"Le choléra et la diarrhée aiguë ont fait leur retour dans certaines provinces du nord du Vietnam", a indiqué à l'AFP Nguyen Huy Nga, directeur du Département de la médecine préventive et de l'environnement au ministère de la Santé. Dans les provinces de Bac Ninh, Ninh Binh et à Haïphong notamment, respectivement 31, 16 et 5 cas de choléra ont été recensés, a-t-il poursuivi.

Au total depuis le 5 mars, date à laquelle une troisième vague de choléra a officiellement débuté au Vietnam, près de 600 cas ont été recensés, sur plus de 3.730 cas de diarrhée aiguë, a encore déclaré le responsable, citant le dernier rapport disponible du ministère.

Jusqu'ici, les autorités vietnamiennes n'ont cependant encore déploré aucun décès dû au choléra lui-même, a-t-il ajouté.

Le choléra est une infection intestinale aiguë due à l'ingestion d'eau ou d'aliments contaminés par une bactérie, la Vibrio cholerae. Il se traduit par des diarrhées, la déshydratation du malade et peut entraîner la mort si le patient n'est pas soigné.

"Une fois que le choléra est dans l'environnement, c'est assez difficile de s'en débarrasser", explique Jean-Marc Olivé, représentant de l'Organisation mondiale de la Santé (OMS) au Vietnam, pour qui la source de l'infection vient sans doute de nourritures contaminées par de l'eau impropre à la consommation.

Jeudi, l'OMS avait appelé le Vietnam à améliorer la qualité de l'eau, les systèmes sanitaires et d'hygiène pour éviter la propagation de maladies comme la diarrhée.

"Dans les pays développés, l'eau impropre est à l'origine de moins de 1% des décès.
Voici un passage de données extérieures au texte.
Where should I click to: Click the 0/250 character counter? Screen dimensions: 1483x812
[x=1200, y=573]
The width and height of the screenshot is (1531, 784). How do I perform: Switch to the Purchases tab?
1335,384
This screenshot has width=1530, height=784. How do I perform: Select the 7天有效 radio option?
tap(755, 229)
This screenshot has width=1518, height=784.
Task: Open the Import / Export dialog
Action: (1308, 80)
Dans les pays en développement, le bilan est en moyenne presque 10 fois plus élevé", avait indiqué dans un communiqué M. Olivé, prônant des mesures de base comme de fréquents lavages de mains au savon pour limiter les risques.

"Quand les gens peuvent accéder à de l'eau propre à côté ou dans leurs maisons, les avantages sanitaires sont importants", avait-il ajouté.